One explanation for that kind of professor’s absence could be that too many colleges insist on the use of textbooks, even in an age of plentiful of reading materials available free online, and that includes materials that legitimately can be obtained and used in instruction without breaking any laws.

English and math, to my knowledge, at least on the undergraduate level, cannot have changed that much over the years that we need to have students buy expensive textbooks. Grammar and punctuation, the element of rhetoric, such as ethos, logos, and pathos, they have been around since days of the ancient Greeks.

Surely most of us could, if we are not already doing so, write a version of what just about all English textbooks contain — how to pre-write, how to persuade, what differentiates a narrative from a description, how one does revision as opposed to proof-reading and so on. Is there really a need then for students to buy a textbook that costs about $100.00 to read about what has been standard practice for decades?

I know that one of the arguments inevitably will be that the books contain all sorts of new and exciting readings and are colorful with graphs and photos, and that today’s students need this kind of text to hold on to and refer to.

There is nothing wrong with giving students black-and-white textbooks containing common knowledge about composition basics, making it available online for free to students who do not want to read text on the printed page, and supplementing this kind of textbook with newspaper articles online or literature in the public domain. Nothing more is required to teach students how to write. Ideally, and I know this is the case with the vast majority of us, we have this knowledge inside, it is engrained in us, and we want to share it with students in class.

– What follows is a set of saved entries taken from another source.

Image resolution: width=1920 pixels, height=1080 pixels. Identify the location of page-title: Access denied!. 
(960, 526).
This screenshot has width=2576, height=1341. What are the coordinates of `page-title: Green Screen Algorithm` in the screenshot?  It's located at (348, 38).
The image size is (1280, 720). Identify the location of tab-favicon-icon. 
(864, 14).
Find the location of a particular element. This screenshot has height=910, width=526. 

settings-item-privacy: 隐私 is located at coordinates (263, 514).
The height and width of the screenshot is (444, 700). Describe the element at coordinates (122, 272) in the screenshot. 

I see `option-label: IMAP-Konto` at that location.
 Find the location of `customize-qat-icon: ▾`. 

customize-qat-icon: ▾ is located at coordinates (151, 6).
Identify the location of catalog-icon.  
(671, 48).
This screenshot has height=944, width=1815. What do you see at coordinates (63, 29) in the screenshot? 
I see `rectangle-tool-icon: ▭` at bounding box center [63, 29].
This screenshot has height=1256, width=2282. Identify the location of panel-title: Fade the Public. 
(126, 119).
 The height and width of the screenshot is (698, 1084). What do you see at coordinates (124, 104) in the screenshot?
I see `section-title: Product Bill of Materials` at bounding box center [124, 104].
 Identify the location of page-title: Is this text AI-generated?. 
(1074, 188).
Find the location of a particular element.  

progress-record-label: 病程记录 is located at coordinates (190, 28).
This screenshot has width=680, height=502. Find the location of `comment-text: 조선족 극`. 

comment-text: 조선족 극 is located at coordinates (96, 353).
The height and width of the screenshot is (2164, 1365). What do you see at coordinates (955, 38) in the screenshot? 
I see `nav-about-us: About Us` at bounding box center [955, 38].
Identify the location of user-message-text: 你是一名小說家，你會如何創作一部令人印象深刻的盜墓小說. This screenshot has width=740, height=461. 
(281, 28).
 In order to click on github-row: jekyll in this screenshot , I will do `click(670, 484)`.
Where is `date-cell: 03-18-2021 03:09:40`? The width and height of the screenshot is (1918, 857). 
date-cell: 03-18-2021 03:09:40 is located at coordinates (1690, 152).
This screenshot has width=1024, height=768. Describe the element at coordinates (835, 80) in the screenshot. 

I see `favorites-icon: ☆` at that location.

That this isn’t a widely-adopted pedagogical style has a lot to do with business arrangements between publishers, colleges, and college bookstores. Somehow, as with so many things in education, we have lost our way in the name of progress, including insisting on expensive books cash-strapped or credit maxed out students do not need to obtain an education, and some would say do not open often.

I see the instructors’ editions on my office book shelf, still in their tear-open corrugated cardboard containers, how they keep coming, all professing sophisticated pedagogy and great results. I have thought about giving these books to my students or having a lending library, as I am sure we could navigate through a class, even with a dog’s breakfast of freshman English textbooks, and still be, as they say, on the same page.

When I think about one edition changing to the next, including much of the same text under headings that have been slightly changed or citation styles that have been slightly adjusted, I wonder first how these publishers can sleep at night issuing another edition with such minor substantive changes. Surely these changes, real and perceived, could be taken care of by the publishers for free in one or two pages or with an online posting, or by faculty members who are current in the field.

Let us resolve this year to eschew yet another “new and improved” version of the same textbook. Students and faculty really like working without an expensive and required textbook of basics and, this should not come as a surprise, good things can happen in the classroom without glossy representations and electronic editions. Just ask the Greeks, both the ancient ones and those made famous by “Animal House.”